University Seminar Visits George Nakashima Woodworker
Students in the University Seminar Exploring Entrepreneurship in the Arts, taught by Visiting Assistant Professor of Art and Design Abbey Ryan ’03, had a private tour of the grounds of George Nakashima Woodworkerin New Hope, Pa., on Feb. 3. Nakashima’s daughter, artist and architect Mira Nakashima, met with students and shared personal accounts of the life and work of her father as an artist, architect, woodworker and entrepreneur. She then began showing students the grounds, architecture, studios and show rooms, all while highlighting the ins and outs of Nakashima’s thriving wood furniture business.
“George Nakashima was a true, relatively local, entrepreneur who made a living for himself and his family through his business,” says International Studies major Ashley Trump. “We saw how his work lives on and learned how difficult—yet possible—it is to be an entrepreneur.”

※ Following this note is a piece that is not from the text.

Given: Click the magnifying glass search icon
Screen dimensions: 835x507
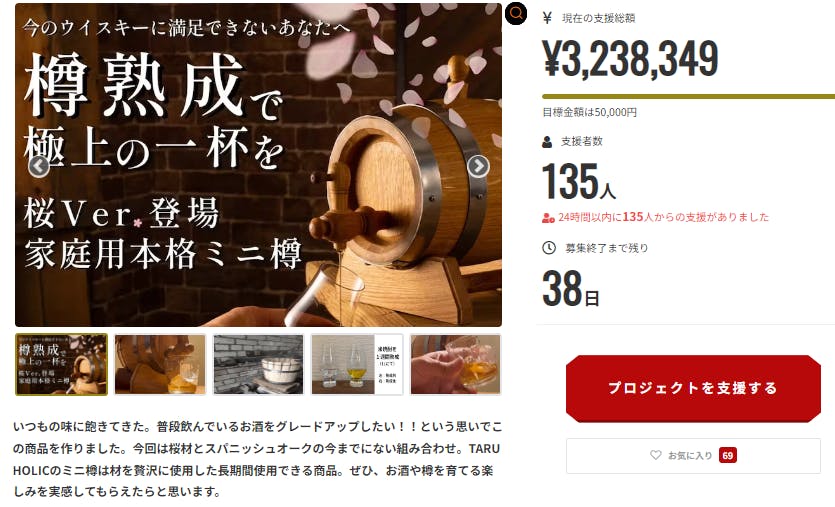Looking at the screenshot, I should [516, 13].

During the visit, students were especially honored to view the black walnut wood that will used to create Nakashima’s fourth Sacred Peace Table, which will be housed in Capetown, South Africa, at the Desmond Tutu Peace Center. Mira says it was her father’s dream to provide “Altars of Peace” for each of the seven continents through the Nakashima Foundation for Peace. Constructed from a magnificent pair of matched black walnut, the first three “Peace Altars” reside at the Cathedral of St. John the Divine in New York City (1986), the Russian Academy of Art in Moscow (1995) and the Unity Pavilion of the “City of Peace” Auroville, India (1996).

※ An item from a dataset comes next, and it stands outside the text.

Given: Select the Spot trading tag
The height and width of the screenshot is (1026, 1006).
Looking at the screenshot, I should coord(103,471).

Students in the class described the visit as inspirational and spoke admiringly of Nakashima’s passion and perseverance to keep creating, working and expanding his ideas. “It was entrepreneurship up close,” says Communications major Katelyn Monaghan. “I can see how taking risks and working hard is part of an entrepreneur’s experience.
At the studio and workshop International Studies major Brittany Witcher observed “art being turned into a living. Where I originally thought that it was not possible, and that all artists who are subject to the demands of the masses have to compromise their love in order to survive—instead I found the opposite true here. The work that Mira and her crew accomplished each day was a celebration. They were celebrating the life of her father. They were celebrating the nature that surrounded them. They were celebrating the individual stories of the customers who were searching for ‘that special piece’ to make their house more of a home.”
Reflecting on the trip, Graphic Design major Leanda Helms adds, “I learned how to be persistent when working towards something you love so dearly. If you find a passion you can’t live without, stick with it, don’t ever give up, and don’t ever let anyone tell you that you can’t do it.”